So beginning last year, Linkens and a team of designers began a deep dive into the Topps vault – not to mention eBay’s vast expanses of ephemera – in an attempt to create a collection that spoke to diehard collectors and lapsed fans alike. They studied merchandise (“There were a lot of caricature shirts,” he laughed), photography and typography from previous decades, gathered “intense, baseball-nerd information” about various eras, and eventually decided to focus on seven teams, each of which defines a specific time and place in baseball lore.
“It’s not just winning teams, because there’s a winning team every year, but it’s the teams that transcended baseball and hold a spot in American culture. They represent a city and an era,” he explained. “The ’84 Cubs, they didn’t make it to the World Series, but they’re an important team in Chicago’s history. The ’74 A’s all had those moustaches. The ’77 Yankees were a circus. The ’86 Mets were called ‘the Bad Guys.’ These are teams that people had an emotional connection with.”
The hope, of course, is that they’ll also connect on a commercial level, too. Since the great collector’s boom of the ’80s and ’90s (who among us didn’t covet the Ken Griffey Jr. rookie card?!?), the trading-card business has largely gone bust, and relying on baseball alone just doesn’t cut it anymore.

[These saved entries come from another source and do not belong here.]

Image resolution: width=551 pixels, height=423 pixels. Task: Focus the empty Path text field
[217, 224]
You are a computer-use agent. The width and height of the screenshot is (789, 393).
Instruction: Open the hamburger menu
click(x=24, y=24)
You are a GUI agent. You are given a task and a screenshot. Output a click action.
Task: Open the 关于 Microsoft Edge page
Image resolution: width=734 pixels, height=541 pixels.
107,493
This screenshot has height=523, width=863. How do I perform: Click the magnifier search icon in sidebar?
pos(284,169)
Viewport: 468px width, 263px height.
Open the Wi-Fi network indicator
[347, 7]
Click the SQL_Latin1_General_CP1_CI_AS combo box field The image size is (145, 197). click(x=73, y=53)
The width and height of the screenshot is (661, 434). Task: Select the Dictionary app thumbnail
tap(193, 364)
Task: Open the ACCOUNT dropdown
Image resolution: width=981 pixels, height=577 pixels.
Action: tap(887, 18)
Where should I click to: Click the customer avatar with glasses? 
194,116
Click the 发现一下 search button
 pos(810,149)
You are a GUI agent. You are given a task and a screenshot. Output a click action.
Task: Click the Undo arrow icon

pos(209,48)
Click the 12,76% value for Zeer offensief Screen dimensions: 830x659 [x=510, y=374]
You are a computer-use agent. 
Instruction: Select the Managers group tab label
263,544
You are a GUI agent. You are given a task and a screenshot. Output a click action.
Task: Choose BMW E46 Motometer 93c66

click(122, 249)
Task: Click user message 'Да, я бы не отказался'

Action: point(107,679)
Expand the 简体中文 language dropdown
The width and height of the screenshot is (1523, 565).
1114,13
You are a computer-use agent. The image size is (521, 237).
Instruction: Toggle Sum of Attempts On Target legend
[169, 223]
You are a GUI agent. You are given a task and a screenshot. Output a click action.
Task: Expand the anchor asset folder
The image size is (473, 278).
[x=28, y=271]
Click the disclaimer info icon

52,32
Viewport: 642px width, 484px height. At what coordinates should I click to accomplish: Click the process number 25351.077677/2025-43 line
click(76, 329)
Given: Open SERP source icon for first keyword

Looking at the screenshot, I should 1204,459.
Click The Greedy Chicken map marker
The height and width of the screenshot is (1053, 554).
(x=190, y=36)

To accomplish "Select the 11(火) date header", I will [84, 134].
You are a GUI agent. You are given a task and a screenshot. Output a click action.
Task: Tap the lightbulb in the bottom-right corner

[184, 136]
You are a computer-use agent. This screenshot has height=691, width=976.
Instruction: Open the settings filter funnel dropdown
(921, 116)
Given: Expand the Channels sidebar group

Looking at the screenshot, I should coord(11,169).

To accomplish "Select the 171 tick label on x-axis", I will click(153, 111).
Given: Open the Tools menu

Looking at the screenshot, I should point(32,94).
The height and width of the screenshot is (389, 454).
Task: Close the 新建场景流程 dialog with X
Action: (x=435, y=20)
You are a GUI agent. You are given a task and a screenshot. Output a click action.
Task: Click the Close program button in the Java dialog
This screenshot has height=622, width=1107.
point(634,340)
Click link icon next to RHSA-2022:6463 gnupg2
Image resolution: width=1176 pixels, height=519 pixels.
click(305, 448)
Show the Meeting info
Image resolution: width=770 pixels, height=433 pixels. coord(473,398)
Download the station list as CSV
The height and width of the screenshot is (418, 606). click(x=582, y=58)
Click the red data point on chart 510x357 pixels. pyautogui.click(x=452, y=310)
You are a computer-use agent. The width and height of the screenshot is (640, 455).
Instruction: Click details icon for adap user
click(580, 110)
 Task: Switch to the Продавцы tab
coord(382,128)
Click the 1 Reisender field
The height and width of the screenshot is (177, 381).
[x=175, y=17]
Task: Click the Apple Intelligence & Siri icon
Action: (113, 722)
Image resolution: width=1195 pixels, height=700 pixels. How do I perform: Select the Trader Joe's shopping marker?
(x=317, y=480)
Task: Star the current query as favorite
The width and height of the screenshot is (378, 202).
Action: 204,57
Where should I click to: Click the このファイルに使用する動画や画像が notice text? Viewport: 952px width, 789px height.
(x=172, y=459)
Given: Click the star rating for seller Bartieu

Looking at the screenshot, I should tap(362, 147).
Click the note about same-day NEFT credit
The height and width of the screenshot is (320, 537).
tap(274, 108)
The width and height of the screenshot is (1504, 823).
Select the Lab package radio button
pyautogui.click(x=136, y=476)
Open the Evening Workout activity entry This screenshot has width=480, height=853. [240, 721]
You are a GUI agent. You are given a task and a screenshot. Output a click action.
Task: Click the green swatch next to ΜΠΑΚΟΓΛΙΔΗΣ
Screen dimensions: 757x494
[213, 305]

“I’d estimate [that during the boom], people spent billions on card products and related items. Everyone and their grandma produced cards and collected cards, mostly in hopes of striking it rich,” Tom Bartsch, editor of Sports Collectors Digest said. “Living on baseball, basketball and football cards alone is no longer a viable business practice. There has to be other avenues. Topps [has] a large entertainment-card division, moved in UFC cards and they’ve branched heavily into wall décor items, online applications and other forms of media.”
So far, Topps’ plan appears to be working. Linkens is currently working on a second Archives series that will feature four new teams – the ’75 Red Sox, ’80 Phillies, ’82 Cardinals and ’87 Twins – and there are plans to expand even further in 2015. And while the Collection may not single-handedly determine Topps’ future, it will go a long way towards reclaiming its heritage, and establishing the company as leaders in an equally important area: Authenticity.
“I want the Collection to be looked at as the vinyl record of sports. I want it to be for fans who just don’t buy a hat because it’s the right color or something, but because they’re a diehard fan who appreciates history and American culture, retro design,” Linkens said. “All kinds of brands talk about ‘authenticity,’ even ones that don’t have it. But Topps does. We were established in Brooklyn, we’ve been around for 75 years. It’s real.”